Co zrobiliśmy nie tak? Historia jak oszukują w drukarniach. Ku przestrodze.

joanna-chmiel
joanna-chmiel
Prowadzę małą drukarnie. Stały klient zlecił nam druk katalogów których nie mogliśmy sami wykonać ze względu na specyfikację. Zleciliśmy to większej drukarni. Wcześniej oczywiście poprosiliśmy o wycenę mailową. Dane do wyceny szczegółowe jako ze sami również się nimi posługujemy. Wycena 2 krotna-najpierw orientacyjna potem potwierdzenie kwoty za usługę.
1. Przyjechaliśmy-rozmawiamy. Duże obciążenie bo wybory ale za 2 tyg wydrukują. Mamy wysłać plik. Zostawiamy wcześniej wydrukowany katalog aby nie było wątpliwości co i jak.
2. Wysyłamy plik.
3. Dostajemy maila że przyjmują i wydrukują. Termin odbioru jak ustaliliśmy do max 30 listopada (to ważne bo na 2 października klient potrzebuje katalogów )
4. Drukarnia ma 2 tygodnie. Na wszelki wypadek wysyłamy maila przypominającego po 7 dniach.
5. 28.XI dzwonimy czy katalogi są lub będą do odbioru. Nikt nic nie wiem. Szef gdzieś wyjechał. Prosimy o kontakt itd. Odzewu brak.
6. Tego samego jesteśmy w tej drukarni. Nikt nic nie wie i się nie orientuje-zarobieni są i ogólnie "idź stond i prose nie zawracać d..py...."
7. 01.12 szef dzwoni że faktycznie nie ma ale drukną, tyle że po cenie wyższej o kilka tysięcy zł na zamówieniu ;(. Mówi to po 2 tygodniach. Już przecież po ustalonym dniu odbioru.
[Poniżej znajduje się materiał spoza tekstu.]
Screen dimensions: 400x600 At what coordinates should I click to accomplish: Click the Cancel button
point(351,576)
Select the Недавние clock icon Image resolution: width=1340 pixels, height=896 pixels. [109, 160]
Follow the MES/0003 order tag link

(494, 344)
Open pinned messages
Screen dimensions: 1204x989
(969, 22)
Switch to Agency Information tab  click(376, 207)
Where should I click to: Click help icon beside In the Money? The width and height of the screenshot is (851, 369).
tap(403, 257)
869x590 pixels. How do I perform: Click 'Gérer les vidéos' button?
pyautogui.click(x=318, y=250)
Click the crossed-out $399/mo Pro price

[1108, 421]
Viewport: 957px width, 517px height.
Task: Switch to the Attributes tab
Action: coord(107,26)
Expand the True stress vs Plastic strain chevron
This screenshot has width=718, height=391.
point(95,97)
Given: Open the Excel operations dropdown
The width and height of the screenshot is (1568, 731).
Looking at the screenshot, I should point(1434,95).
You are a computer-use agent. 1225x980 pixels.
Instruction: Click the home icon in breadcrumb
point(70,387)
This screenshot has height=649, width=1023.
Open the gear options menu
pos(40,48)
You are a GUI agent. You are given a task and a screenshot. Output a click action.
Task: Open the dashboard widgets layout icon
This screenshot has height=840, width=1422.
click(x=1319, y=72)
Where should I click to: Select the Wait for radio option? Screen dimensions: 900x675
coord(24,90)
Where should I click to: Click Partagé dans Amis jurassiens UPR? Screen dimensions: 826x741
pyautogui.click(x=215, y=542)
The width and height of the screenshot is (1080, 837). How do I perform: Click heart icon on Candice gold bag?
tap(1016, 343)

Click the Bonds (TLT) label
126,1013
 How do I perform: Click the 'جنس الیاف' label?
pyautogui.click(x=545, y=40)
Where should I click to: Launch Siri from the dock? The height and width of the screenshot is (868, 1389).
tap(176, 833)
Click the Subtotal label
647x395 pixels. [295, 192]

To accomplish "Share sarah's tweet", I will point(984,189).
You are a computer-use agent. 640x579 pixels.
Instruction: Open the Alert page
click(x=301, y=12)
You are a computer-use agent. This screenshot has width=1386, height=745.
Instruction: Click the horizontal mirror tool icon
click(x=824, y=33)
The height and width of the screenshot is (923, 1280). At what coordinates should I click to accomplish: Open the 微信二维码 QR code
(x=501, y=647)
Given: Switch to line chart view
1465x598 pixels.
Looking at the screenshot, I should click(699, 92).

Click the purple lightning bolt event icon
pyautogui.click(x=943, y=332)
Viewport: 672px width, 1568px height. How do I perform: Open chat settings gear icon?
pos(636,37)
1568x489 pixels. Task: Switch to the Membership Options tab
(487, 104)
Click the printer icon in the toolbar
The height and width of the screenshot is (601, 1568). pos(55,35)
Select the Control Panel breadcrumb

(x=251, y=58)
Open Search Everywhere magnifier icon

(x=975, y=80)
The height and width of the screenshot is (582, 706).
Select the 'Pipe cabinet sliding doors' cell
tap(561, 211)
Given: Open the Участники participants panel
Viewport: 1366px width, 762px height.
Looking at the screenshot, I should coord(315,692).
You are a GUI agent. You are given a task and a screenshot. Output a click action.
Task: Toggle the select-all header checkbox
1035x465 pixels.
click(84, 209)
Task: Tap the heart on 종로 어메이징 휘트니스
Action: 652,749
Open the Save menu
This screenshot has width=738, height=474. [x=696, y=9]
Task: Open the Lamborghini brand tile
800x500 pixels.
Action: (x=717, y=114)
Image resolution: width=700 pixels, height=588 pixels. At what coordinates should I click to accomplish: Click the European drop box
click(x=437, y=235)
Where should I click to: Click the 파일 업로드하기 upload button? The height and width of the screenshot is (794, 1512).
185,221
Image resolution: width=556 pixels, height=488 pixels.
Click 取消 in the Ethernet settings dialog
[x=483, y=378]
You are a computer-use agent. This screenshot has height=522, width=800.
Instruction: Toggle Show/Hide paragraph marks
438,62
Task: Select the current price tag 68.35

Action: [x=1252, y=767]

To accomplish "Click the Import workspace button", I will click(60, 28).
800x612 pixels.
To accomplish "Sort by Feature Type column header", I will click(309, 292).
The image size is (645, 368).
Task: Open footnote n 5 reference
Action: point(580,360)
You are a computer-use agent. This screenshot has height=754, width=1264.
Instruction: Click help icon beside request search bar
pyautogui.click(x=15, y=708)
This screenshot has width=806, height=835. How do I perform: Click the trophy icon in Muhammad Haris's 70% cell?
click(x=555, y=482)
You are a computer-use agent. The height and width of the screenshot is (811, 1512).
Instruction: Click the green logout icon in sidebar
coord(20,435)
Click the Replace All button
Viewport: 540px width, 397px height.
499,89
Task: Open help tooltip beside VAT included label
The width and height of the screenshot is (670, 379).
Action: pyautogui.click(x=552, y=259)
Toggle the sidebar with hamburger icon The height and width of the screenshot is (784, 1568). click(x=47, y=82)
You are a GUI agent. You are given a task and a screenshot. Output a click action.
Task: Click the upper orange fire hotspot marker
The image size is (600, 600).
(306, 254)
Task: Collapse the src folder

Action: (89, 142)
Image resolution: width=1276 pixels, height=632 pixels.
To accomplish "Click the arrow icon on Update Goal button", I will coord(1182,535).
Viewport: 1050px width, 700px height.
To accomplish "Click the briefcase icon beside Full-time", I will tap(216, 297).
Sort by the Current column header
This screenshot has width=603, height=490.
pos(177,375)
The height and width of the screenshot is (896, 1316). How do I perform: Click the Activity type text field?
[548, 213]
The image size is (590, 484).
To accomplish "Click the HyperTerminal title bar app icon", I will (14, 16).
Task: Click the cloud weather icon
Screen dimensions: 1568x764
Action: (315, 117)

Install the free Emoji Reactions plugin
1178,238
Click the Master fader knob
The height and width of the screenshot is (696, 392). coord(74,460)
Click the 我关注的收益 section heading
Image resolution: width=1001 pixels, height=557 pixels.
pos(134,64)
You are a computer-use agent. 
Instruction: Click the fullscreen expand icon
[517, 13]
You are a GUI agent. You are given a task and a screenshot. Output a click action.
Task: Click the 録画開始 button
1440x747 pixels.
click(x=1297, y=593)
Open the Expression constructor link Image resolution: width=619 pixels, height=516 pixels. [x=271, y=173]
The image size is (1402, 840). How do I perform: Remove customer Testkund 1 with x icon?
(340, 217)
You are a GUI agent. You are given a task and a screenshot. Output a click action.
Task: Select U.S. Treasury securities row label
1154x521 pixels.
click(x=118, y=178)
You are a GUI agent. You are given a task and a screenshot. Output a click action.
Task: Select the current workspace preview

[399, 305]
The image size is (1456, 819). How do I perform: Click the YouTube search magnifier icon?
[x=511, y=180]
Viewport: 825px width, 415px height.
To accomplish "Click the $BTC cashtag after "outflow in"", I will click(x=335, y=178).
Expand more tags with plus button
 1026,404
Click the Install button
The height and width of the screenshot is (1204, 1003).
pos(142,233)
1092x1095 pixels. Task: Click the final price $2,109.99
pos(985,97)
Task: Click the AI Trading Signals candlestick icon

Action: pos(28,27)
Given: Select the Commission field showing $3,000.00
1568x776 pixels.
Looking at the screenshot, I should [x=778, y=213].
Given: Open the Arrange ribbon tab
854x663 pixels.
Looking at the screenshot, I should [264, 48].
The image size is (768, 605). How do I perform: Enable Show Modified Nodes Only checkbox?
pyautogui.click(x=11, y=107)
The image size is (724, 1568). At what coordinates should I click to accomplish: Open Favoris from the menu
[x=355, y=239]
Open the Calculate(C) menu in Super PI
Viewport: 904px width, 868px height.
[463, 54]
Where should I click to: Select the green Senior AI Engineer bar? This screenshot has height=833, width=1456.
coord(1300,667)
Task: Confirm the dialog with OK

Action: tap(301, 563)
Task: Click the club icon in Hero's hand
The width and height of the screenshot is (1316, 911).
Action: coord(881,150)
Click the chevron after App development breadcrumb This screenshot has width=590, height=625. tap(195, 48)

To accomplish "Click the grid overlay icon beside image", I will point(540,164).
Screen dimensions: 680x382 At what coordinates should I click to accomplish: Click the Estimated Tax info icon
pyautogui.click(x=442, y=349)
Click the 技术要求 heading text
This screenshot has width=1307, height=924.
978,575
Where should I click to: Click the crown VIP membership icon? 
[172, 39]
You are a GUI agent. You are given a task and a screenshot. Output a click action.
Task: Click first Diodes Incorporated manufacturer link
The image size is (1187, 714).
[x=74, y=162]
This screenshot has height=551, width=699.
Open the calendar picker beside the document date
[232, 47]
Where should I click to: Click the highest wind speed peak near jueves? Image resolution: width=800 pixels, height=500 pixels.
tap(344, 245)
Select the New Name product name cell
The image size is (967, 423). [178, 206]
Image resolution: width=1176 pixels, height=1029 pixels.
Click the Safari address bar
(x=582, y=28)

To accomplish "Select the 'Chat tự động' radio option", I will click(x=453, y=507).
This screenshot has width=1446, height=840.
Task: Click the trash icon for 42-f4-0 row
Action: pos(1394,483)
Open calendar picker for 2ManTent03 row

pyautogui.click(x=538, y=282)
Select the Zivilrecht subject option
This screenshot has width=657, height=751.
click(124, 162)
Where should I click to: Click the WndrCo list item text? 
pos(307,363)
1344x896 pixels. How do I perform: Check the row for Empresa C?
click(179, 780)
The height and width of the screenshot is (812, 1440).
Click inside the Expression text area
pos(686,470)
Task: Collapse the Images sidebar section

Po 2 krotnej wycenie i przyjęciu zlecenia ;(
8. Tego samego dnia jadę. Rozmawiamy z szefową (szefa nie ma). Nikt mi szybko tego nie zrobi -musimy prosić i błagać. Obiecuje że zrobią nawet na jutro. Co do ceny przyznaje że to nie fair i zrobią, bo tej po której umawialiśmy się mailowo. Sami mówimy że nie chcemy rabatów za spóźnienie ani nic, byle katalogi były jak najszybciej
9. Przyjeżdżamy 2 listopada. Katalogów nie ma bo okładki muszą gdzies indziej wydrukować blebleble. MÓJ KLIENT NIE MA KATALOGÓW. TRAGEDIA NA CAŁEJ LINI. Przepraszam i proszę o czas-deklaruje rabat byle było po kosztach i aby go udobruchać
10. Jedziemy 3 listopada po odbiór. Dopiero robią przycinają itd. Czekam. Odbieram. Pakuje do samochodu. Idę po fv i okazuje się ze właściciel wystawił FV o 1200 niż sie umówiliśmy. Na moje prośby i błagania mówi ze sie pomylił na wycenie (2 krotnie) i przecież dzwonił. Tak owszem-dzwonił ale po terminie odbioru i potem właścicielka zadeklarowała że nie podwyższa. Cena taka a taka, nie obchodzi go co żona mówiła i co z tego ze nei terminowo. Niestety aby nie stracić klienta (i ogólnie żeby się wywiązać bo mu są bardzo potrzebne) muszę odebrać towar. Biorę fv i podpisuje ;(. inaczej właściciel nie wyda mi katalogów (kłótnia po raz pierwszy). 
11. Dostarczam katalogi klientowi. Proszę drukarnię aby jeszcze raz przemyślała sprawę i obniżyła kwotę do ustalonej;(
Niestety brak odzewu.

Naszym błędem było nie podpisanie umowy (szefa ciągle nie było). Wszystkie ustalenia jednak czyniliśmy mailowo. Sprawa pewnie skończy się w sądzie.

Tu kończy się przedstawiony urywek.